Task directions> Word for word, repeat every record.

The input>
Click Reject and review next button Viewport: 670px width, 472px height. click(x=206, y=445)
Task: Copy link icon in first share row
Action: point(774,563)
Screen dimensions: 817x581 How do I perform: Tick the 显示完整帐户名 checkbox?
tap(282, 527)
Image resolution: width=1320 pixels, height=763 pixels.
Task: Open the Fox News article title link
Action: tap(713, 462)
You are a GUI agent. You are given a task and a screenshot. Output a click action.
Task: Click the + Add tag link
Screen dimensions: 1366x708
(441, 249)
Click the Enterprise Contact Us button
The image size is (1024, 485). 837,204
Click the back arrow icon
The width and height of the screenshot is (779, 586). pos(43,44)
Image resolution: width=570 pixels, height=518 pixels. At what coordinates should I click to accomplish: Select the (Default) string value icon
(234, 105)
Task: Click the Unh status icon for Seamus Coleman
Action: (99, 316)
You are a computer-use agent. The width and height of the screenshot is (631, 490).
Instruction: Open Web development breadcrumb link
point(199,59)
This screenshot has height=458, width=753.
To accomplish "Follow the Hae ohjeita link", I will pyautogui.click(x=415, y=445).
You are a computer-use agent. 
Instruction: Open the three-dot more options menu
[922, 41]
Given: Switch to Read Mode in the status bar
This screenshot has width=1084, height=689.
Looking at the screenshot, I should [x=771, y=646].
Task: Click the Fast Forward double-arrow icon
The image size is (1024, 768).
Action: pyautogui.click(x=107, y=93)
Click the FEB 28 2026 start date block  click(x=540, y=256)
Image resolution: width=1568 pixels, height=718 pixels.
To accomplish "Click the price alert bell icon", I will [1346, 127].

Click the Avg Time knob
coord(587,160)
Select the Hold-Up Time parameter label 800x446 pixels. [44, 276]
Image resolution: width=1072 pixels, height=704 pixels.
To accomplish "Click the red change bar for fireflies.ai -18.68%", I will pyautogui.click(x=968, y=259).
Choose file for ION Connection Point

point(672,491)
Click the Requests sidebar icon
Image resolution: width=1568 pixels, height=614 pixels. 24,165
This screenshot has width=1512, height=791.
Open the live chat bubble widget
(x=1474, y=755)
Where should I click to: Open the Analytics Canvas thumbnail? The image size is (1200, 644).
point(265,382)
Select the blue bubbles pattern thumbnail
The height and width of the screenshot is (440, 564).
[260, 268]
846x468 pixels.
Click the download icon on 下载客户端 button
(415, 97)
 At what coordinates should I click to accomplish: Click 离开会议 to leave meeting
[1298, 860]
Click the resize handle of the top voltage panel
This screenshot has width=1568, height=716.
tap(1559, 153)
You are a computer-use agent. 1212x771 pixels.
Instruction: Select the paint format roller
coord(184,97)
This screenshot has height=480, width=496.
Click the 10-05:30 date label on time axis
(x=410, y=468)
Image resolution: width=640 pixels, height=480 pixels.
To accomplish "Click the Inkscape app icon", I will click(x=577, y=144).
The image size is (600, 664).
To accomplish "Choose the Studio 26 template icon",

Exercise result>
Click Reject and review next button Viewport: 670px width, 472px height. click(x=206, y=445)
Task: Copy link icon in first share row
Action: point(774,563)
Screen dimensions: 817x581 How do I perform: Tick the 显示完整帐户名 checkbox?
tap(282, 527)
Image resolution: width=1320 pixels, height=763 pixels.
Task: Open the Fox News article title link
Action: tap(713, 462)
You are a GUI agent. You are given a task and a screenshot. Output a click action.
Task: Click the + Add tag link
Screen dimensions: 1366x708
(441, 249)
Click the Enterprise Contact Us button
The image size is (1024, 485). 837,204
Click the back arrow icon
The width and height of the screenshot is (779, 586). pos(43,44)
Image resolution: width=570 pixels, height=518 pixels. At what coordinates should I click to accomplish: Select the (Default) string value icon
(234, 105)
Task: Click the Unh status icon for Seamus Coleman
Action: (99, 316)
You are a computer-use agent. The width and height of the screenshot is (631, 490).
Instruction: Open Web development breadcrumb link
point(199,59)
This screenshot has height=458, width=753.
To accomplish "Follow the Hae ohjeita link", I will pyautogui.click(x=415, y=445).
You are a computer-use agent. 
Instruction: Open the three-dot more options menu
[922, 41]
Given: Switch to Read Mode in the status bar
This screenshot has width=1084, height=689.
Looking at the screenshot, I should [x=771, y=646].
Task: Click the Fast Forward double-arrow icon
The image size is (1024, 768).
Action: pyautogui.click(x=107, y=93)
Click the FEB 28 2026 start date block  click(x=540, y=256)
Image resolution: width=1568 pixels, height=718 pixels.
To accomplish "Click the price alert bell icon", I will [1346, 127].

Click the Avg Time knob
coord(587,160)
Select the Hold-Up Time parameter label 800x446 pixels. [44, 276]
Image resolution: width=1072 pixels, height=704 pixels.
To accomplish "Click the red change bar for fireflies.ai -18.68%", I will pyautogui.click(x=968, y=259).
Choose file for ION Connection Point

point(672,491)
Click the Requests sidebar icon
Image resolution: width=1568 pixels, height=614 pixels. 24,165
This screenshot has width=1512, height=791.
Open the live chat bubble widget
(x=1474, y=755)
Where should I click to: Open the Analytics Canvas thumbnail? The image size is (1200, 644).
point(265,382)
Select the blue bubbles pattern thumbnail
The height and width of the screenshot is (440, 564).
[260, 268]
846x468 pixels.
Click the download icon on 下载客户端 button
(415, 97)
 At what coordinates should I click to accomplish: Click 离开会议 to leave meeting
[1298, 860]
Click the resize handle of the top voltage panel
This screenshot has width=1568, height=716.
tap(1559, 153)
You are a computer-use agent. 1212x771 pixels.
Instruction: Select the paint format roller
coord(184,97)
This screenshot has height=480, width=496.
Click the 10-05:30 date label on time axis
(x=410, y=468)
Image resolution: width=640 pixels, height=480 pixels.
To accomplish "Click the Inkscape app icon", I will click(x=577, y=144).
The image size is (600, 664).
To accomplish "Choose the Studio 26 template icon",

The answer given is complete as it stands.